◆ **INSTRUCTIONS FOR THE TASK**:
Report each line of the entries that includes "sidebar" by copying it.

Collection entries:
============

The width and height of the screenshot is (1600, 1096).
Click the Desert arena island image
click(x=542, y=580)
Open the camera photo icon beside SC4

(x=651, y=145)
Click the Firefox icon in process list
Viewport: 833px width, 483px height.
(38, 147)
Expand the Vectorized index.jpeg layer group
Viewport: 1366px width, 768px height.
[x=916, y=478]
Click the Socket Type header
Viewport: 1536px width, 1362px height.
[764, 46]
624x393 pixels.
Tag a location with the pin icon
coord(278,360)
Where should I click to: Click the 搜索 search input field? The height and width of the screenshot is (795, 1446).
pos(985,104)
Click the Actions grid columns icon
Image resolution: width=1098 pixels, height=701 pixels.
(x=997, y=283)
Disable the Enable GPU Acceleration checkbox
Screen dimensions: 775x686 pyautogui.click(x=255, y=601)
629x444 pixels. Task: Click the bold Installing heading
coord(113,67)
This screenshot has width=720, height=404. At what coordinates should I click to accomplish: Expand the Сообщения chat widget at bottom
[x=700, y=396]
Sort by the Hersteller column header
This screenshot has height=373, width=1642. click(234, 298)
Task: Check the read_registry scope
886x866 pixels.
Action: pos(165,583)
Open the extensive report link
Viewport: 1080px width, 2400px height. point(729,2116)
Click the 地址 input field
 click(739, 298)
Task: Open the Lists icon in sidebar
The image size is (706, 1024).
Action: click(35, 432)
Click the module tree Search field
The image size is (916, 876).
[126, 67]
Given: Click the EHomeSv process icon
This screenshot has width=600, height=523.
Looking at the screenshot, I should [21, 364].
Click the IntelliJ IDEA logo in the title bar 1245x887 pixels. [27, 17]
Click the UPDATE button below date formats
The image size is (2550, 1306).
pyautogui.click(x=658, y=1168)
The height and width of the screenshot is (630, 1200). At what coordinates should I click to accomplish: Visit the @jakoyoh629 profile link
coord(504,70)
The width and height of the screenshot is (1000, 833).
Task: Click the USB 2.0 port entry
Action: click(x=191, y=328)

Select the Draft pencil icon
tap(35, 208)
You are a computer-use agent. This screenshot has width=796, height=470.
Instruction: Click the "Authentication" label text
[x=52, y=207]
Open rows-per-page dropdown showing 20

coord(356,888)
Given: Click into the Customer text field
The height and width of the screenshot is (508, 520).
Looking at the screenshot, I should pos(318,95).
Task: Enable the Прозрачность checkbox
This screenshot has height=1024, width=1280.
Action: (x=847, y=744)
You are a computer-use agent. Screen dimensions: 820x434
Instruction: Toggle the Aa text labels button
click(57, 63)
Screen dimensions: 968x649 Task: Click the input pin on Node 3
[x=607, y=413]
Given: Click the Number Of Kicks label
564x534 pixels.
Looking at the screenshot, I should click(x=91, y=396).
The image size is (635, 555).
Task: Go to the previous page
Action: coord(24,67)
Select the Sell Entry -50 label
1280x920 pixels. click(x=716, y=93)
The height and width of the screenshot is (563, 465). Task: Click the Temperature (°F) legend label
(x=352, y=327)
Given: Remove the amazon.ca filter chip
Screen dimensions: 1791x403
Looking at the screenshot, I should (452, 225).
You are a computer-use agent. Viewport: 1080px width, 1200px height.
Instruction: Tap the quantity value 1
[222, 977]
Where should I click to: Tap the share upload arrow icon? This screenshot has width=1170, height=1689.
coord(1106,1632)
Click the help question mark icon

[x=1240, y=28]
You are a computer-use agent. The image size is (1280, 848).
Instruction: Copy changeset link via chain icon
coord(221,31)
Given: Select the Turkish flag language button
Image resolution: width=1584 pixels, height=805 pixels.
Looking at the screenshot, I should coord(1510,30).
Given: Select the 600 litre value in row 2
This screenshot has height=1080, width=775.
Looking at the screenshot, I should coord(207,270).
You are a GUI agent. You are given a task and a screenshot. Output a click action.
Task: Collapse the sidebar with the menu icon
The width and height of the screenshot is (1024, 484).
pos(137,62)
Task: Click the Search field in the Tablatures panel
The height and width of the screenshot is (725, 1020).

============

◆ **RESULT OF THE TASK**:
Task: Open the Lists icon in sidebar
Task: Collapse the sidebar with the menu icon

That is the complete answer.